[Saved data entries]
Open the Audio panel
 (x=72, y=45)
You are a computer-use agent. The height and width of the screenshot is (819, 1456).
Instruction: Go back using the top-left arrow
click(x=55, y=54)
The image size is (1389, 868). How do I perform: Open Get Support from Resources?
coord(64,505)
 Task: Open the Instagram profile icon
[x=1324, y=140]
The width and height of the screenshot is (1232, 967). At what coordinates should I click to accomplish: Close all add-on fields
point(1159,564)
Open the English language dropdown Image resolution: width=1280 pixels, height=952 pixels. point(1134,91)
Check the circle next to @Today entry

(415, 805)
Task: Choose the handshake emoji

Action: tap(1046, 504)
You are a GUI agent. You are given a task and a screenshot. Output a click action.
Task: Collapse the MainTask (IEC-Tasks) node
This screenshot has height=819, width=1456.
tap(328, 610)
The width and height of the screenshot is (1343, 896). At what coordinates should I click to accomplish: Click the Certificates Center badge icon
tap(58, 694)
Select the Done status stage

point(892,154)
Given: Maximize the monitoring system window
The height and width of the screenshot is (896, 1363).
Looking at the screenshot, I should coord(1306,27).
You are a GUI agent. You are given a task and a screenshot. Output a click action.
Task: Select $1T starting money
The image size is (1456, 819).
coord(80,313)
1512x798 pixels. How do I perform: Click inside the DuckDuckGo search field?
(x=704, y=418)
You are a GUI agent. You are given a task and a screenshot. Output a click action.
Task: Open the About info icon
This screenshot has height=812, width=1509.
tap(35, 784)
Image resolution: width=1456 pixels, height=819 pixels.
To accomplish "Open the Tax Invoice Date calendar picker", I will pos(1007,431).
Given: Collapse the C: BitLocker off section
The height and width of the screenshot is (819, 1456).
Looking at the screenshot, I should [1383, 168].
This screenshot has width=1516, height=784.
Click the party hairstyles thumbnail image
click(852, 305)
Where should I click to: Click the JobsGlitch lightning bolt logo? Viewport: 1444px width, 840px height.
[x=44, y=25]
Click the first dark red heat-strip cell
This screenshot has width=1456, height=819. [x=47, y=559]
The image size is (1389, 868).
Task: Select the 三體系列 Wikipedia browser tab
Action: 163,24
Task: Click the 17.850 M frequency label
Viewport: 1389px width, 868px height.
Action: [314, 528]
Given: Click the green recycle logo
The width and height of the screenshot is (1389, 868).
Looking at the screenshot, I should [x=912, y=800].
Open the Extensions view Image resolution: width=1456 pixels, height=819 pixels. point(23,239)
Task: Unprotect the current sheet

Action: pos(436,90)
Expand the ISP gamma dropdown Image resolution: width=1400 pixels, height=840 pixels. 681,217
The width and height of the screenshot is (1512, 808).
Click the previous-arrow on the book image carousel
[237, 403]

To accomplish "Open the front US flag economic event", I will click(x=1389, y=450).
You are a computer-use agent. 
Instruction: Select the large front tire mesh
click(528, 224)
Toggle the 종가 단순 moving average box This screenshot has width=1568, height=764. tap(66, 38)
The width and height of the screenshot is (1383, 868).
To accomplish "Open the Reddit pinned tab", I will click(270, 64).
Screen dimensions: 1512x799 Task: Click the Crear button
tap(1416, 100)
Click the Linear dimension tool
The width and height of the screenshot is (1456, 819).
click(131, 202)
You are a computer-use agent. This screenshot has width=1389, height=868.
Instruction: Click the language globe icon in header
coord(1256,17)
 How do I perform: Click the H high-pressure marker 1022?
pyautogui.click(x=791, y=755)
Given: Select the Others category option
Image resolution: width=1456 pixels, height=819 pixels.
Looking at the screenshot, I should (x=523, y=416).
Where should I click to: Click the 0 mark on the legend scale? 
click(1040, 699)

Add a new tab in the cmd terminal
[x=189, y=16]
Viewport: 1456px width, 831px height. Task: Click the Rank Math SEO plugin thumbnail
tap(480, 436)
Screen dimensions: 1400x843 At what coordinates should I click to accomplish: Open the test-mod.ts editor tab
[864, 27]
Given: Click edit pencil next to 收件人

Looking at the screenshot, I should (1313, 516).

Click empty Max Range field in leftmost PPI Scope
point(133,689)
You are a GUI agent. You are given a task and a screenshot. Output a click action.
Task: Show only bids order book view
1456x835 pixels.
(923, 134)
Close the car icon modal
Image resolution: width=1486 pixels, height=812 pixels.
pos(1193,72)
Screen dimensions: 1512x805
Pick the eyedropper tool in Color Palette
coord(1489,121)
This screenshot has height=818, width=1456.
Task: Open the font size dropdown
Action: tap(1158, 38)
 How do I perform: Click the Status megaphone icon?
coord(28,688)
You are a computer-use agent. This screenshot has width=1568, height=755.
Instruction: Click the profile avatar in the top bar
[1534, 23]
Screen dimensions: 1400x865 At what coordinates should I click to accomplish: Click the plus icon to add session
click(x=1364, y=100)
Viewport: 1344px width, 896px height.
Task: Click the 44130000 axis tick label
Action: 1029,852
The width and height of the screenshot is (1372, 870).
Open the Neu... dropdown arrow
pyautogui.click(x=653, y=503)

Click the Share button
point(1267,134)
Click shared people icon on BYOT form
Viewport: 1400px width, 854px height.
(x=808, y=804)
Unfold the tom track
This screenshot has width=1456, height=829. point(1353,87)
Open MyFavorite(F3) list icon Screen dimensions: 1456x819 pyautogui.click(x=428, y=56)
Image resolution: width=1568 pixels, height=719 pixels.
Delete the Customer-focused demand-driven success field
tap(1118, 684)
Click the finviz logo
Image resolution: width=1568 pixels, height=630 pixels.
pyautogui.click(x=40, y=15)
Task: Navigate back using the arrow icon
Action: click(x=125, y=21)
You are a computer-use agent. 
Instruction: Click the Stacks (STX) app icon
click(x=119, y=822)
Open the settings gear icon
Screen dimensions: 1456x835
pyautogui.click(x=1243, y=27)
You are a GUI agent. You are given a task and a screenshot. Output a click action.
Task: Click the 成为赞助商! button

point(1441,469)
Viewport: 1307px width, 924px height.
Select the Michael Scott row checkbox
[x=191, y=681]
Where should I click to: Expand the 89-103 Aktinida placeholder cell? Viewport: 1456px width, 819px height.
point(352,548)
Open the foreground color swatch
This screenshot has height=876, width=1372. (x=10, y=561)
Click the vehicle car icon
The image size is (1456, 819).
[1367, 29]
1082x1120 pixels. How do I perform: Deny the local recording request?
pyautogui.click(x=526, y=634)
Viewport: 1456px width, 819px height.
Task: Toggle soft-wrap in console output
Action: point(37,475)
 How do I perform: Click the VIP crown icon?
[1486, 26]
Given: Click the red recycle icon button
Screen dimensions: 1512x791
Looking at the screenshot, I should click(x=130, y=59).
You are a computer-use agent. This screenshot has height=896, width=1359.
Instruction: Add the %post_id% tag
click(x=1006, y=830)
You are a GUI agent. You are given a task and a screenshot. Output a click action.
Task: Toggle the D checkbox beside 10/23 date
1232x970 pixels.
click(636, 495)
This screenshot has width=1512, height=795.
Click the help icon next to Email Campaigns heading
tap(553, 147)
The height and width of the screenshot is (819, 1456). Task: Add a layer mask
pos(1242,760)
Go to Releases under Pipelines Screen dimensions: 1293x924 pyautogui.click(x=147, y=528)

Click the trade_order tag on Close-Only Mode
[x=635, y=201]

**What to work on:** All that belongs in your answer is the stretch of entries above from the line with "Select the Done status stage" through the line with "Task: Select $1T starting money", printed exactly.

**Answer to the exercise:**
Select the Done status stage

point(892,154)
Given: Maximize the monitoring system window
The height and width of the screenshot is (896, 1363).
Looking at the screenshot, I should coord(1306,27).
You are a GUI agent. You are given a task and a screenshot. Output a click action.
Task: Select $1T starting money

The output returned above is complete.